河岸殼牌倉庫旁的水上人家—蜑家棚,最初由廣東籍的鄧姓退伍士兵沿著河岸組建而成。而後自軍中退伍的同鄕們,陸續建起了第二、第三棟水上建築,形成現今我們理解的水上人家聚落。時間推移,大部分的原居民早已先後搬離,現在只餘一戶家庭居住於此。然而水上人家並非淡水唯一的一處眷村,鄰近水岸的沙崙海灘旁,也座落著一處居民以外省人為主的村落。
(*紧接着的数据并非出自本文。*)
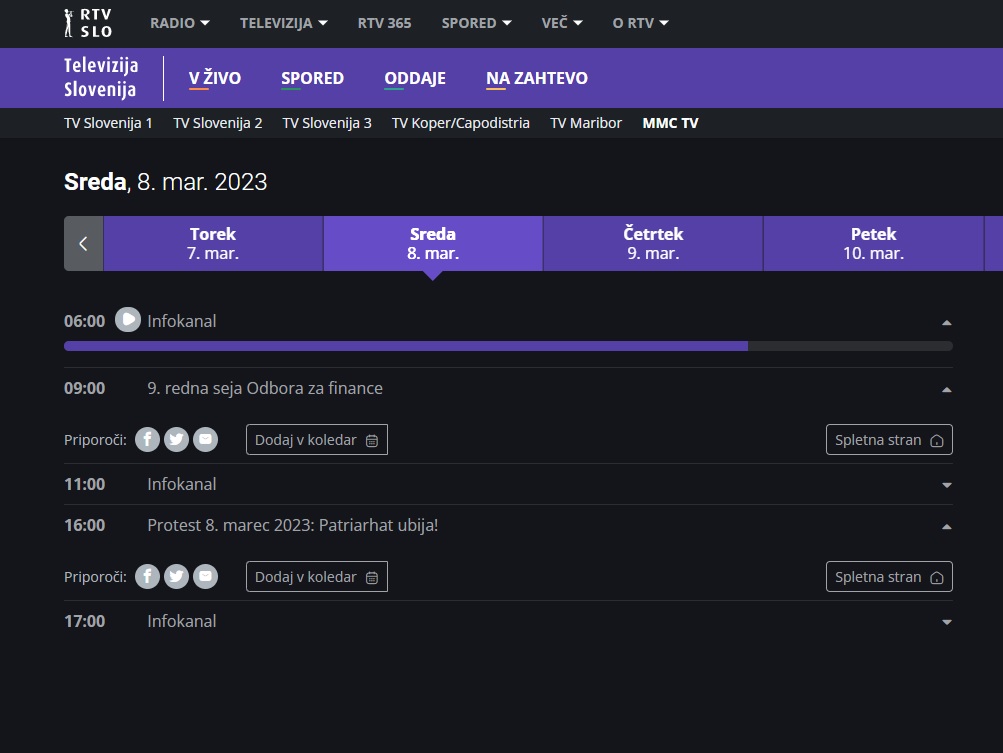This screenshot has width=1003, height=753.
Task: Collapse details of the 06:00 Infokanal entry
Action: click(x=945, y=322)
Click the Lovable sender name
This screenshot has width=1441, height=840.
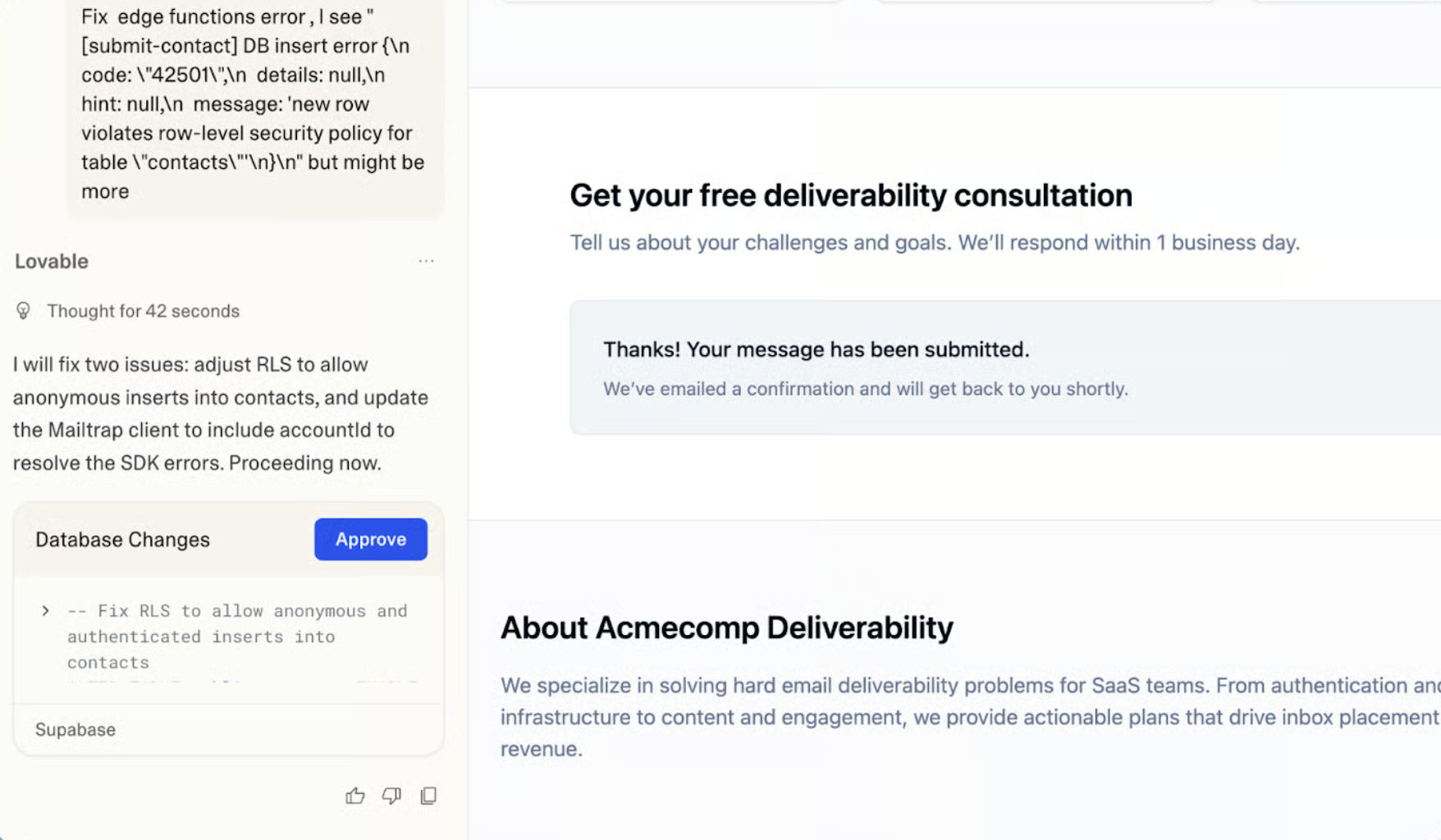[x=52, y=261]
目前眷村裏的住戶參雜著老兵、眷屬,以及部分本省人。沙崙眷村位於淡海路旁的小巷內,巷口成群的樹叢形成眷村隱密的屏障,使村落與外界完全區隔開來。眷村入口旁有一個公車站,往來的班次卻不多,走進巷內會遇到兩條岔路口,直走到底能看見深處聚集的平房。這裏的房舍多為一層樓高,建築外觀略有差異,相同的是外牆上均銘刻著歲月的斑駁,樓房與樓房間互相環繞,房舍中間便形成一個開放的小庭院。這座眷村沒有正式的名字,附近的居民都稱這裏是「老芋仔村」。村內住著幾位遺眷,一位居住於此十多年的遺孀說,以前熱鬧時村裏同時有幾十戶人家,但隨時間流逝,住戶陸續因各種因由遷出,居民數量愈來愈少。
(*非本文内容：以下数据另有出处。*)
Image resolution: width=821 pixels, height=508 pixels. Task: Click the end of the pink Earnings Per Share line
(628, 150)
穿越樹叢的另一邊,還有一處民宅單獨佇立於馬路旁,王阿姨的家便坐落於此。王阿姨目前一人獨居,老家在山東,台灣解嚴兩岸開放探親後,她便隨著有軍銜的丈夫遷移來台。落腳淡水前,夫妻倆先是投靠在台北同為退伍軍人的朋友,而後才輾轉來到淡水,買下現在鄰近海邊的家。王阿姨回想著初到淡水時的情形,首次踏足小鎮,心中油然而生的是「荒涼」二字,淡水的景緻與台北相比,當時可說是天差地遠。或許是因為以台北為指標而產生的差異感,且當時捷運尚未通車,公車班次也不多,與現今到處充斥遊客的情景有很大的差別。與丈夫相識相戀、結婚生子,一眨眼便是三十多年的光景。阿姨形容彼此是「老來伴」,錢包裏一直放著與先生女兒的全家福,娓娓說來這些年的家庭生活。「以前和老公從家裏散步到淡水老街,吹著海風看看風景,一天就過去了。」夫妻二人定居淡水後便處於退休狀態,丈夫不時便與朋友打麻將,偶爾夫妻倆也會一同到淡水市區喝喝「老人茶」。家的概念是甚麼?是建構自主體的地理位置?抑或是追隨著心的歸處?心自哪兒落下,便在哪裏生根。台灣以海島的姿態面對世界,而兩岸相隔一片海,尚有哪些明浪暗湧,還未曾被人們注視?幾位遺眷都同時講述到,她們的兒女長年定居中國大陸,因此她們多年來均與
兒女分離兩地,這種情形促使她們每隔一段時間便會回到中國的家鄕住上幾個月,待居留時限將至,才再次離開。王阿姨和女兒也分別居於海峽兩端,每年會相聚數次,近年女兒結婚生子,還多了小小外孫來探望外婆。下一次見面預計會在過年期間,王阿姨邊拿出外孫的照片,邊敘述著外孫來訪時的趣事。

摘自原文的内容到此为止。